# Job:
Starting with the line containing "The width and" and going on through the end of the items, write those lines out again with "profile" changed to "settings" and everything else left unchanged. Leave the pictures out.

# Data to use:
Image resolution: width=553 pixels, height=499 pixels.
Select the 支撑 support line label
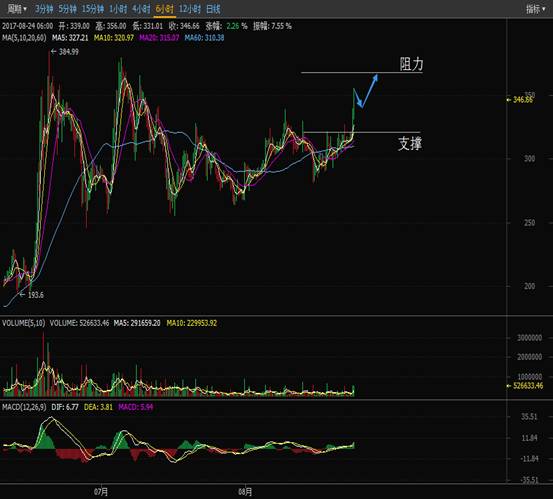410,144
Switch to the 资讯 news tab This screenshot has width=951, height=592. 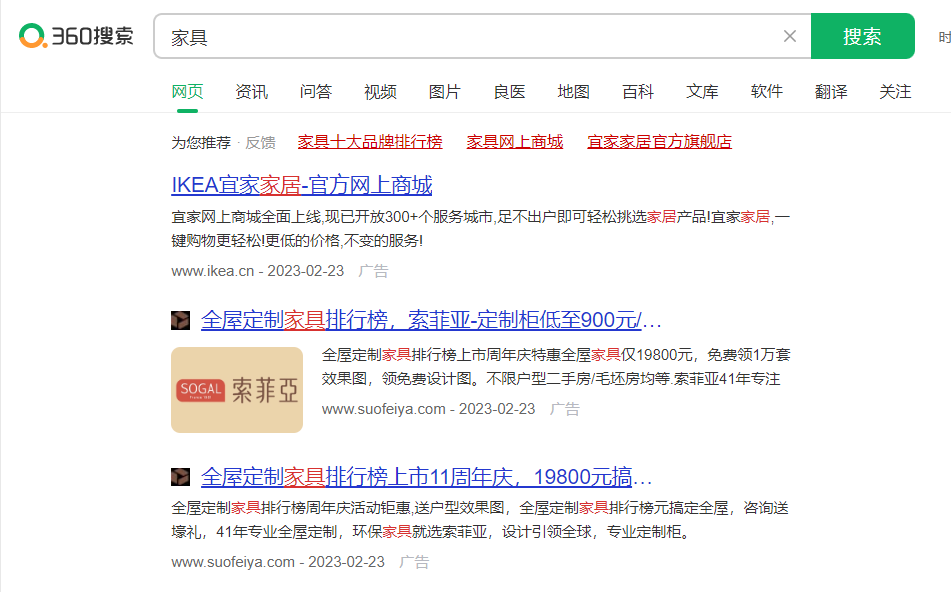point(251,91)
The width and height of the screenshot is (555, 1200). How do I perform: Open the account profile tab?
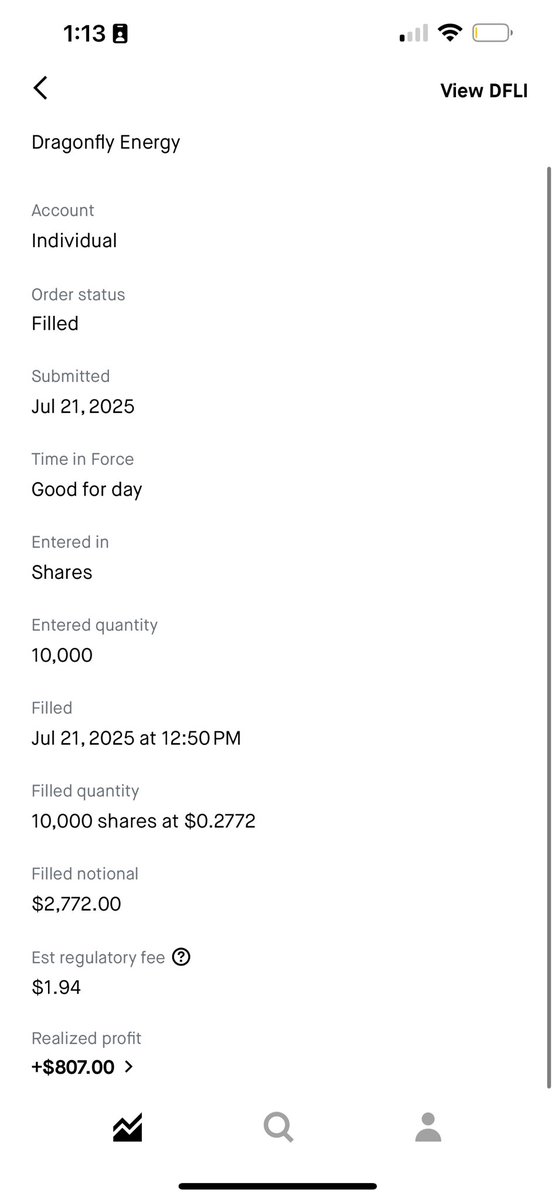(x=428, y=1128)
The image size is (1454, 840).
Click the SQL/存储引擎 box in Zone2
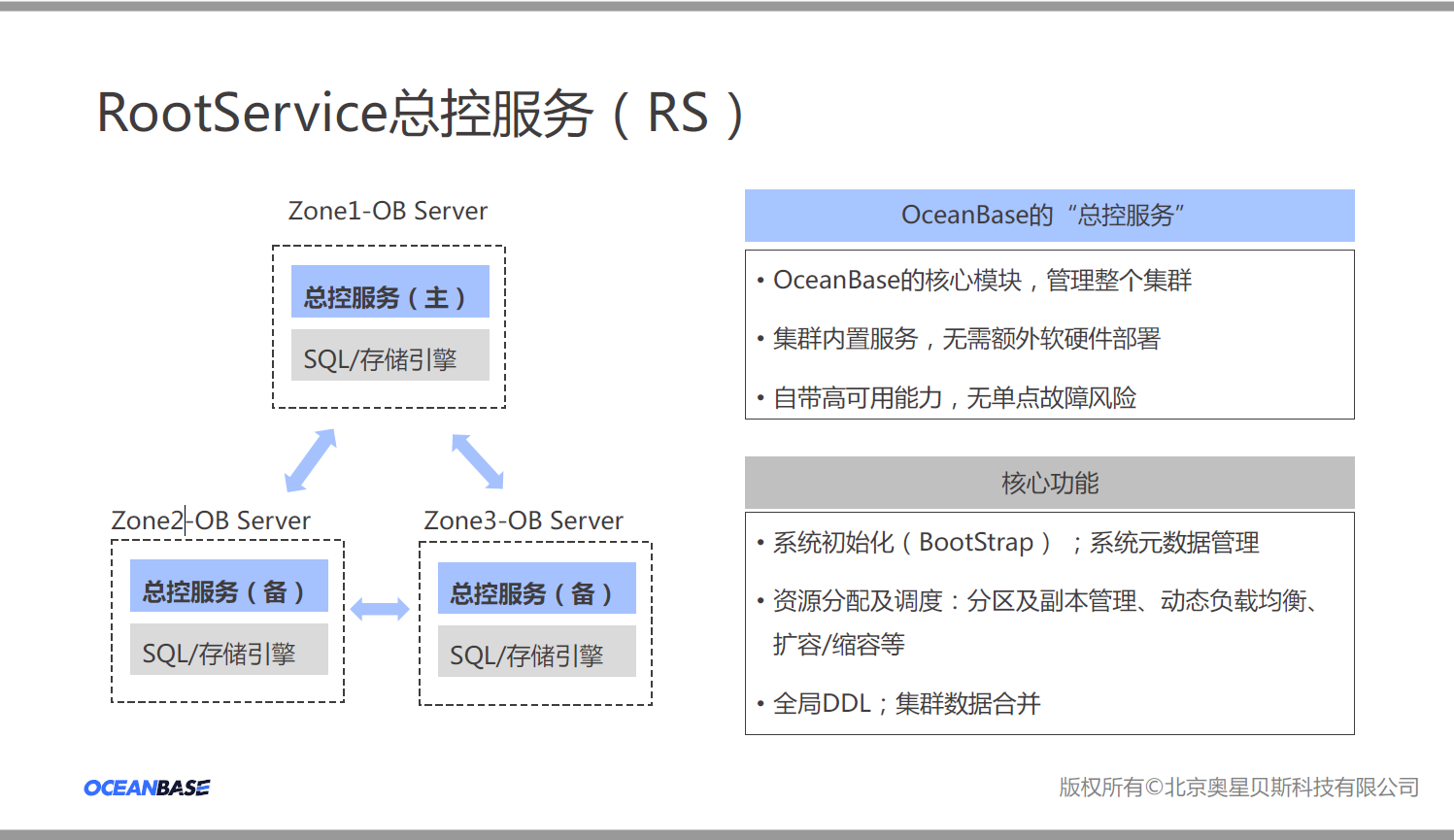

# Answer to this exercise:
The width and height of the screenshot is (555, 1200). How do I perform: Open the account settings tab?
(x=428, y=1128)
The image size is (1454, 840).
Click the SQL/存储引擎 box in Zone2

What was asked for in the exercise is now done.